14

14, Jean Echenoz, Éd. Minuit, 2012
Cinq hommes vendéens ou de la région nantaise partent à la guerre. La grande, celle de 14. Ils se connaissent tous. Chacun n'aura pas le même sort, mais aucun ne reviendra indemne. Le pourraient-ils d'ailleurs ? Près de Nantes, une femme attend le retour de deux d'entre eux.
Je crains pour une fois de n'être pas original et de me fondre dans une majorité écrasante tellement les critiques de 14 sont bonnes (voir par exemple chez Babelio). Et oui, j'ai aimé ce roman, court, dense, fin et excellemment écrit. C'est évidemment le premier point que tout le monde aborde, l'écriture de Jean Echenoz. Y abondent les mots un peu tombés en désuétude, les imparfaits du subjonctifs, des tournures de phrases inhabituelles qui font mouche. Tout pour me plaire. Et tout me plaît. J'ai découvert cet auteur avec l'admirable Ravel et j'ai ensuite succombé au charme Des éclairs (et d'autres en passant, comme Je m'en vais). 14 est tout aussi formidable que les précédents même s'il peut parfois manquer d'une toute petite étincelle, celle Des éclairs par exemple : désolé, je n'ai pas pu m'auto-censurer, j'avais cette blague en moi depuis le début du bouquin, car il me manquait un tout petit truc pour adorer. Petit truc ou étincelle qui jaillit vers la moitié du bouquin pour faire de ce qui ressemblait à un très bon roman un excellent livre.

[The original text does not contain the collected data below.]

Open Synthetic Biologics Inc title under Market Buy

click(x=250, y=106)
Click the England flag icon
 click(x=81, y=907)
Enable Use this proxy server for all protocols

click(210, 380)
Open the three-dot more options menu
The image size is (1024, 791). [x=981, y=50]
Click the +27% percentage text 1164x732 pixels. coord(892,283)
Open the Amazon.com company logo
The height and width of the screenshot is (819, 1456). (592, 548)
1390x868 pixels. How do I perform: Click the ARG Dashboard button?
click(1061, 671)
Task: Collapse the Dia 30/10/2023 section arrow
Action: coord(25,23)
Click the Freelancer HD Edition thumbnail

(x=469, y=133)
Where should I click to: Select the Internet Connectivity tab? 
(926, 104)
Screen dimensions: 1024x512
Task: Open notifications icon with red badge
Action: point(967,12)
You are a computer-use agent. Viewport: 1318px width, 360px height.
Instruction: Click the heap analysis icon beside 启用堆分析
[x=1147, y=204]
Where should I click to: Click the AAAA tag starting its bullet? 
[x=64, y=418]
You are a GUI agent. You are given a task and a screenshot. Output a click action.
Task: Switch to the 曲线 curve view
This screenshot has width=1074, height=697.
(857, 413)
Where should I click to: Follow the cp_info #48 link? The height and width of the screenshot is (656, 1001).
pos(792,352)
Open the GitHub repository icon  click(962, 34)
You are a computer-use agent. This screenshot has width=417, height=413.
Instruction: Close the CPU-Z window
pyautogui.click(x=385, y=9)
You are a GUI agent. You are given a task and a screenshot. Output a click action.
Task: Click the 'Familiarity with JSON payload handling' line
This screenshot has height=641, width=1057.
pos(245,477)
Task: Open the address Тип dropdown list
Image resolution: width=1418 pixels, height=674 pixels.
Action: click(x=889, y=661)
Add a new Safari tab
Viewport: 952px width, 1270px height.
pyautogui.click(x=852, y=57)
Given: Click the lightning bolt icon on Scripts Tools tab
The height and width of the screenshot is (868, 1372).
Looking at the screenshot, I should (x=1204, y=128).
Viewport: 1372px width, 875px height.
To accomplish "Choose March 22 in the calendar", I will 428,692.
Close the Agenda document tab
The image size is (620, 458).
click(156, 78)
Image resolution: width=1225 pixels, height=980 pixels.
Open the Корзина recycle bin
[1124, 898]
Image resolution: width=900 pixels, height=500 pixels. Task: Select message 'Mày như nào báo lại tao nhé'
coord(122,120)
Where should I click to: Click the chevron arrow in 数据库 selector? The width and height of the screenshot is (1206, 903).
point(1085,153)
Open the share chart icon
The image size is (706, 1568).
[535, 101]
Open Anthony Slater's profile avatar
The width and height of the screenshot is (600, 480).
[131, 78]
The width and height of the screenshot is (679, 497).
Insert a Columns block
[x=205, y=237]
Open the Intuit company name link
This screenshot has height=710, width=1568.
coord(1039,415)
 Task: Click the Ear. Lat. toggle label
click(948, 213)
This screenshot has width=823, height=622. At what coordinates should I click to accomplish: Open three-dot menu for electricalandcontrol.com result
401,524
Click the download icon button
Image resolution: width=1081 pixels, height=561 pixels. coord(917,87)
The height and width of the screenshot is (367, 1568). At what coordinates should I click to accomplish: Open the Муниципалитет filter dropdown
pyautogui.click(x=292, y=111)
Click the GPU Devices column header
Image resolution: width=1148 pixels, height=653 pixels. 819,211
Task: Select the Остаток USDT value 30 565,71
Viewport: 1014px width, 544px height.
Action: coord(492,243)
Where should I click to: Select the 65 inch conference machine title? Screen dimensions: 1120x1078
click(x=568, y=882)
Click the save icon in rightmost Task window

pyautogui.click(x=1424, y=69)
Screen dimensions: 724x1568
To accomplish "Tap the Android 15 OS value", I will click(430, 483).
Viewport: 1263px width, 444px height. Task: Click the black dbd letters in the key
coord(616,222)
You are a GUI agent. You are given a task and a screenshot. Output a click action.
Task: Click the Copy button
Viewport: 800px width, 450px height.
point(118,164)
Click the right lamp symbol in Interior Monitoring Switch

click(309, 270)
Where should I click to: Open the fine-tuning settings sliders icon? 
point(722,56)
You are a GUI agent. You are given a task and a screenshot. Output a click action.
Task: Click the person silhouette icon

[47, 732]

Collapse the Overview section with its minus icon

Jean Echenoz ne s'attarde pas trop sur la guerre, n'en fait pas 400 pages (le roman est court, seulement 124 pages) et c'est parfois ce que lui reprochent certains lecteurs. Moi non. Je lui sais gré de ne pas en rajouter : il sait en quelques lignes décrire la puanteur des tranchées, la peur des soldats, les obus qui tombent tranchant têtes et bras, sans pathos, sans hémoglobine. Il l'écrit lui-même d'ailleurs :
"Tout cela ayant déjà été décrit mille fois, peut-être n'est-il pas la peine de s'attarder encore sur cet opéra sordide et puant. Peut-être n'est-il d'ailleurs pas bien utile non plus, ni très pertinent, de comparer la guerre à un opéra, d'autant moins quand on n'aime pas tellement l'opéra, même si comme lui c'est grandiose, emphatique, excessif, plein de longueurs pénibles, comme lui cela fait beaucoup de bruit et souvent, à la longue, c'est assez ennuyeux." (p.79)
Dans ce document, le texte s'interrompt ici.